▸ **TASK**
Locate every line of the records that contains the word "Viewport", matching case, and copy each of those lines in full.

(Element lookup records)

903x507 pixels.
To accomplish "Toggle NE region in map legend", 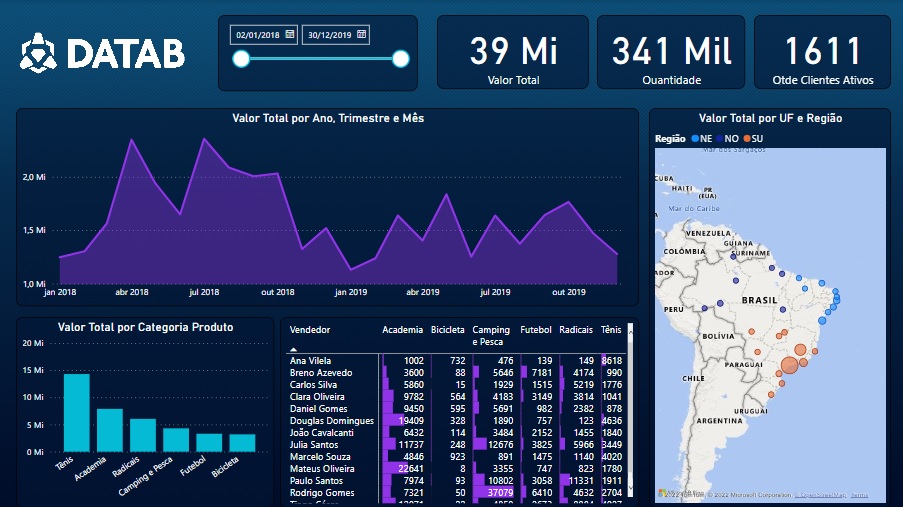I will [701, 138].
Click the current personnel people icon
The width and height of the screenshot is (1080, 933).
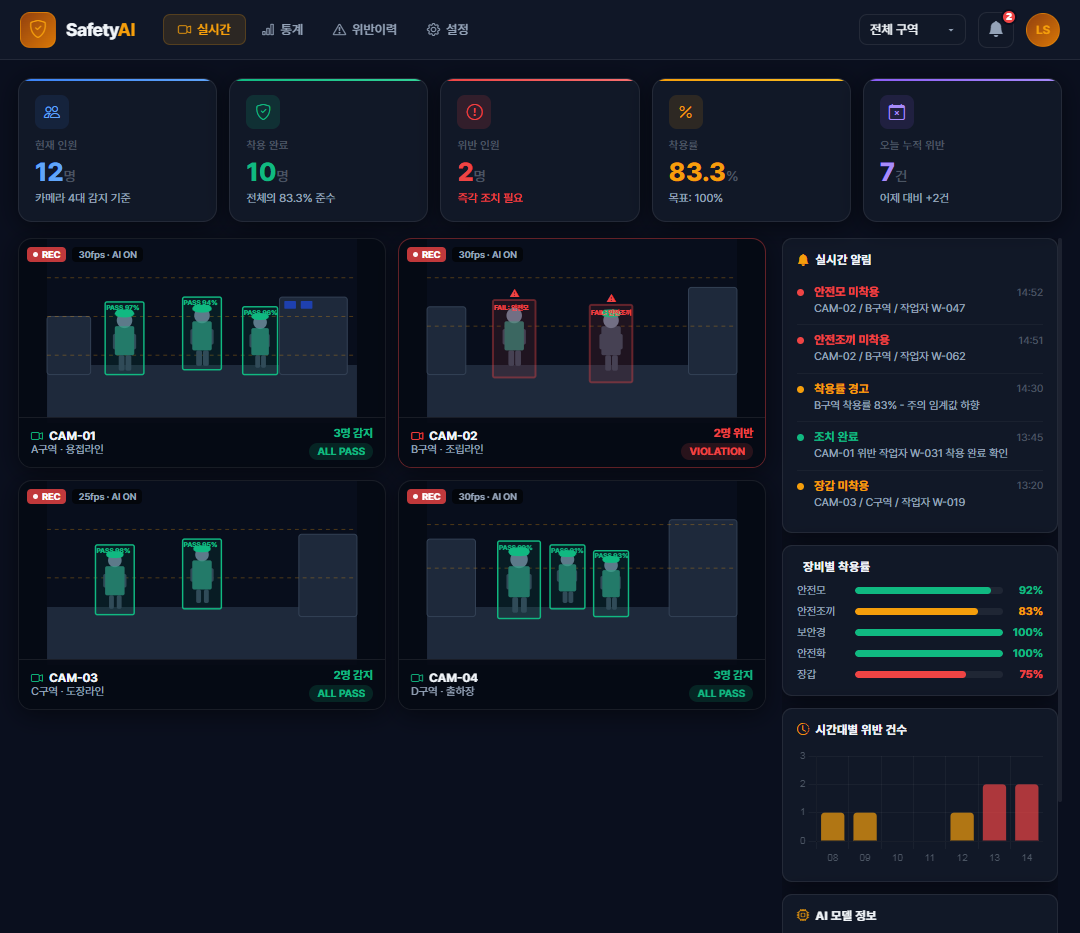(x=52, y=112)
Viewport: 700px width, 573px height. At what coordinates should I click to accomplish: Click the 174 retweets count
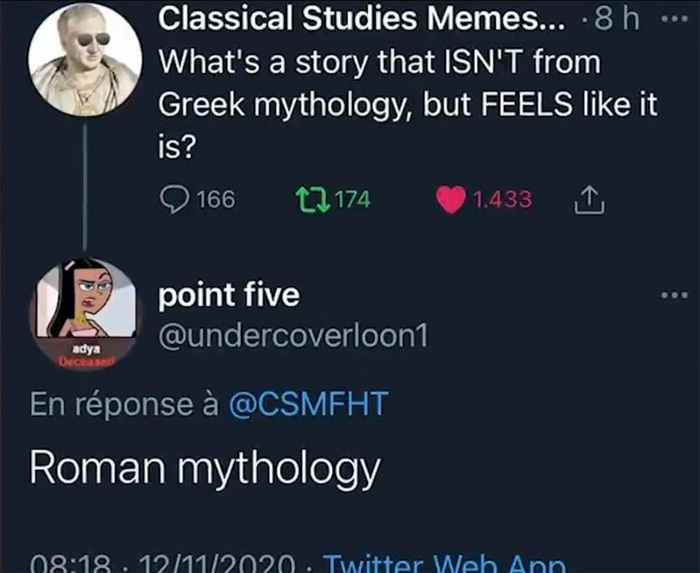point(353,199)
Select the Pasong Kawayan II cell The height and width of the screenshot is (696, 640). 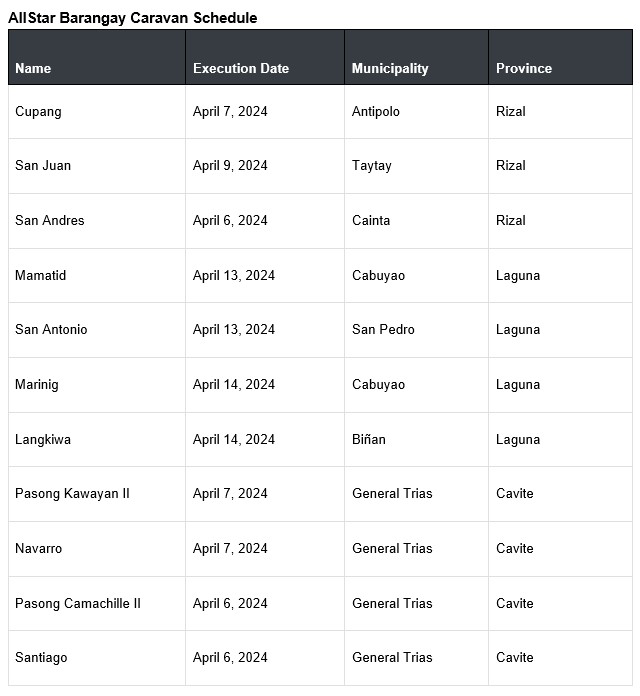[72, 493]
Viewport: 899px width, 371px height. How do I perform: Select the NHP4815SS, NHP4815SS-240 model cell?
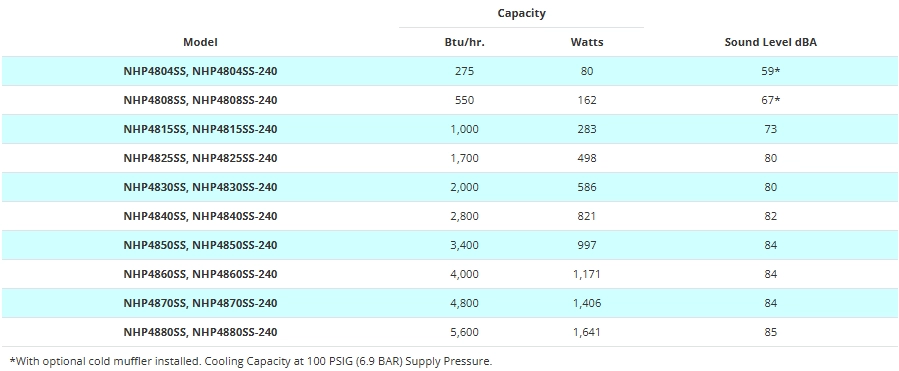coord(200,129)
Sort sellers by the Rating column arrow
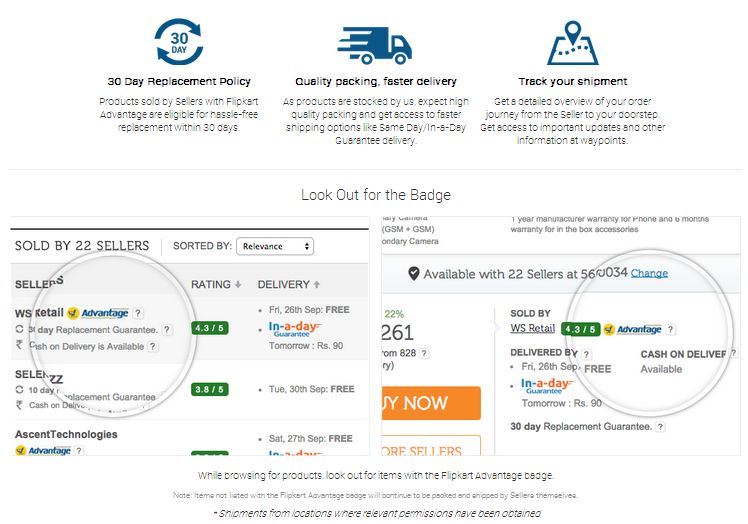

▸ **EXERCISE RESULT**
Viewport: 700px width, 573px height. At what coordinates should I click to accomplish: Click the 174 retweets count
Viewport: 899px width, 371px height. How do I perform: Select the NHP4815SS, NHP4815SS-240 model cell?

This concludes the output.